▶ _Given data_
+++++

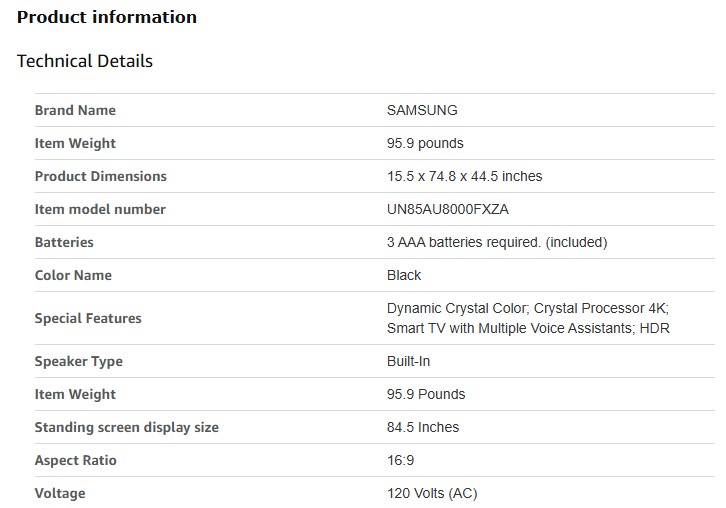Viewport: 726px width, 508px height.
Task: Click the Special Features label
Action: [x=88, y=318]
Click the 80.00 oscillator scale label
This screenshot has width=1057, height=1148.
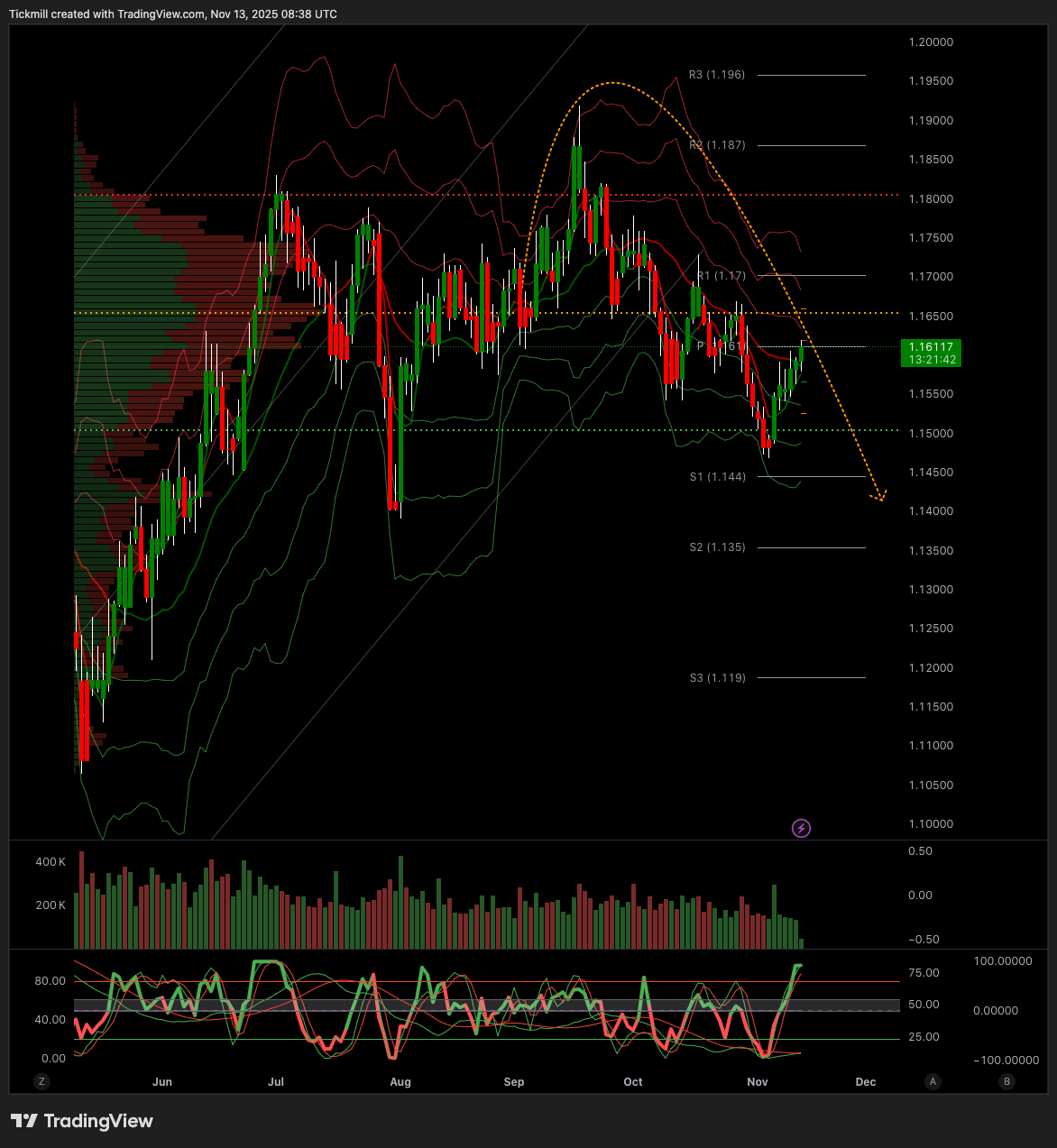coord(51,981)
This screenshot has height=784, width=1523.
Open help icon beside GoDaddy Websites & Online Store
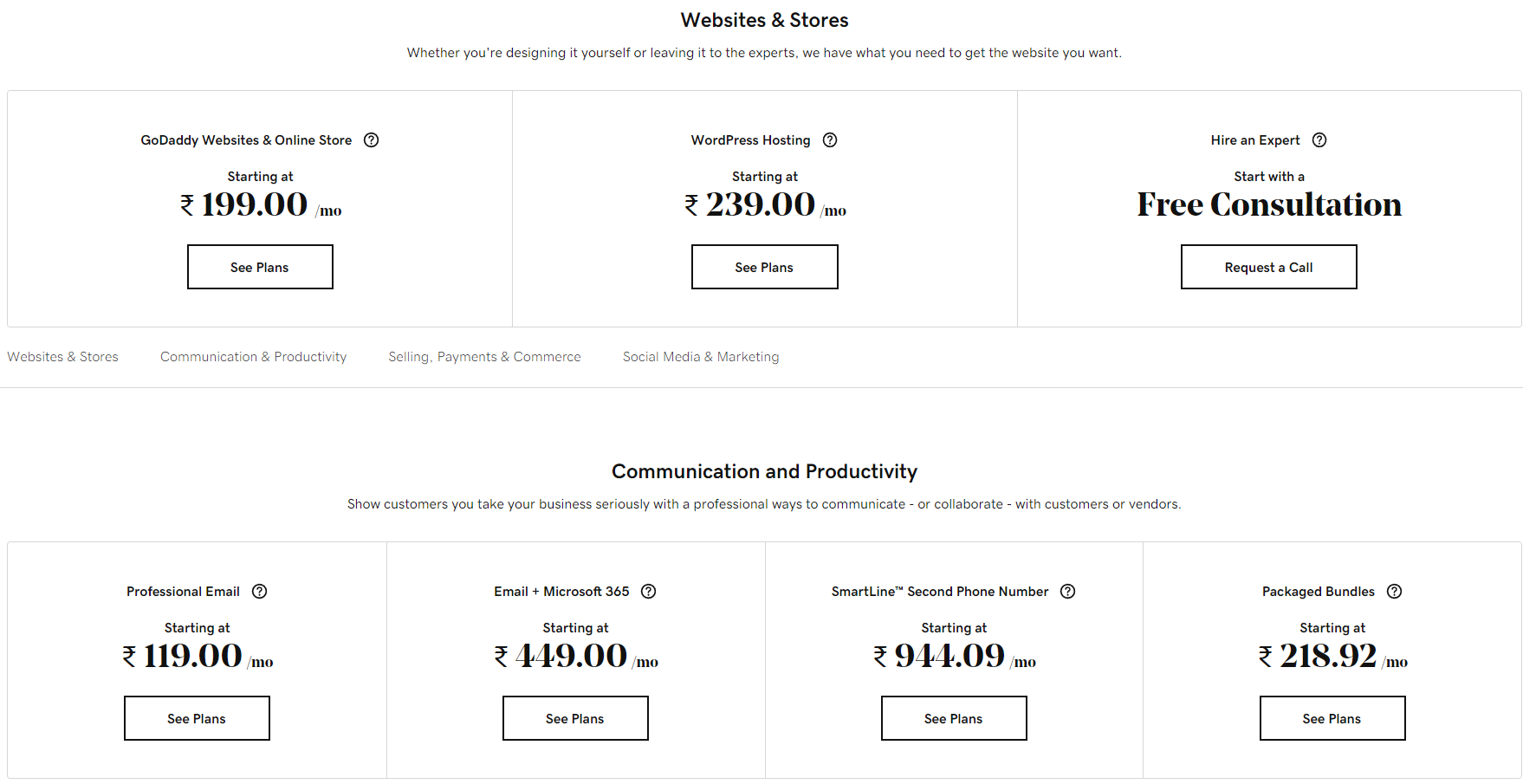click(371, 140)
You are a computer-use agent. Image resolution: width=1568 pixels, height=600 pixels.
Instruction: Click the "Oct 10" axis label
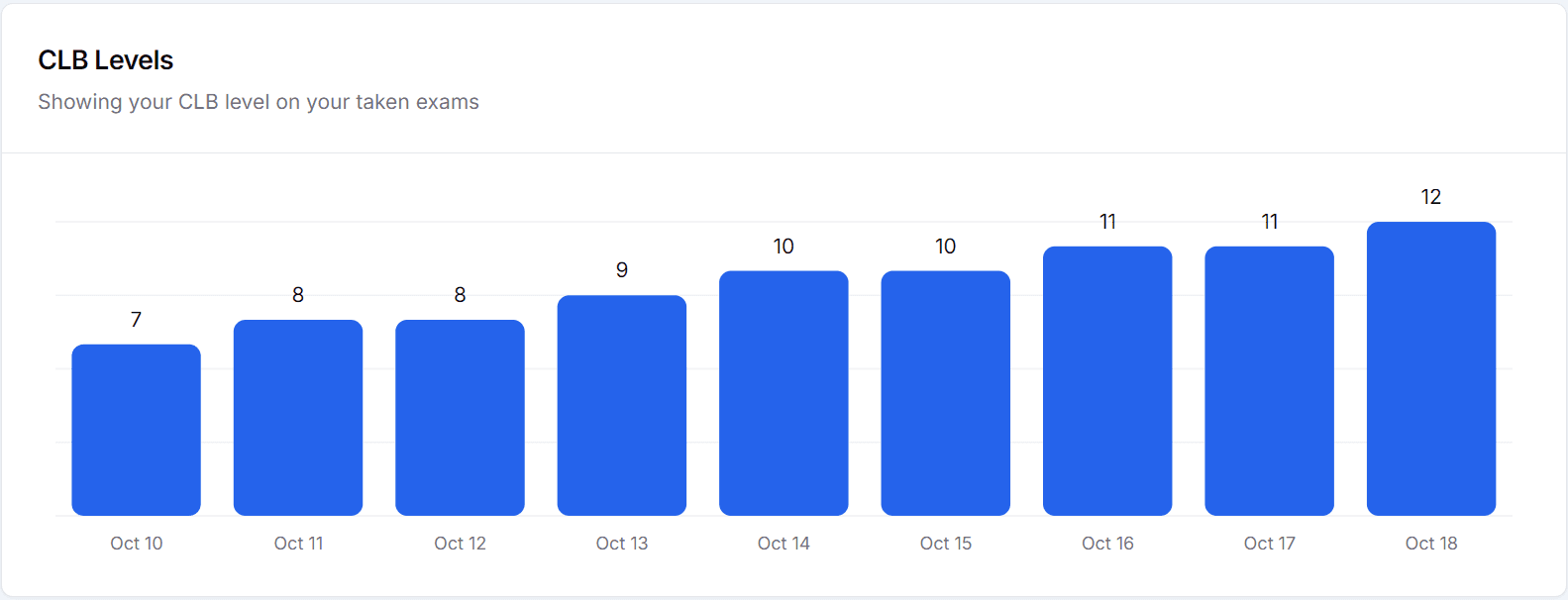[136, 544]

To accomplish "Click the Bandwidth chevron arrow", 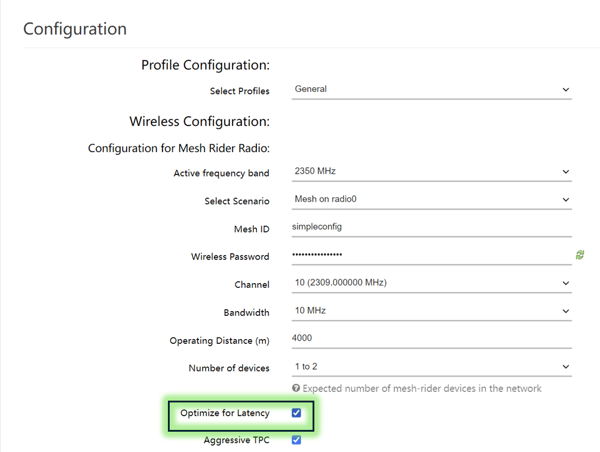I will (x=566, y=311).
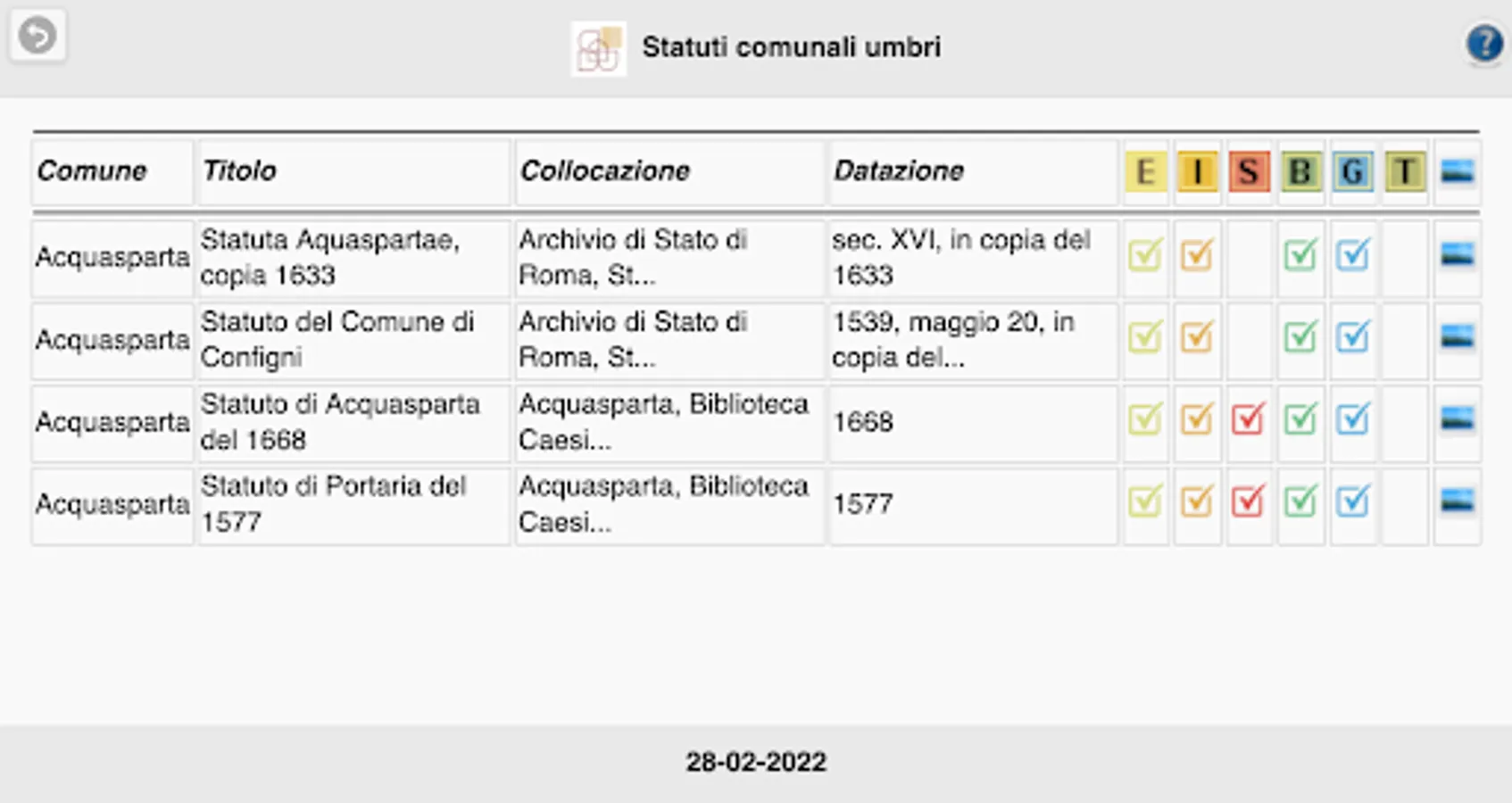Click the red S column header icon
This screenshot has height=803, width=1512.
click(1249, 171)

+++++

▶ _Problem statement_
Look above and copy only the lines from the one holding "Click the 80.00 oscillator scale label" to the one holding "You are a computer-use", both included, exactly, minus the pictures.

▶ _Written answer_
Click the 80.00 oscillator scale label
This screenshot has width=1057, height=1148.
coord(51,981)
This screenshot has height=784, width=1523.
Open help icon beside GoDaddy Websites & Online Store
click(371, 140)
You are a computer-use agent. Image resolution: width=1568 pixels, height=600 pixels.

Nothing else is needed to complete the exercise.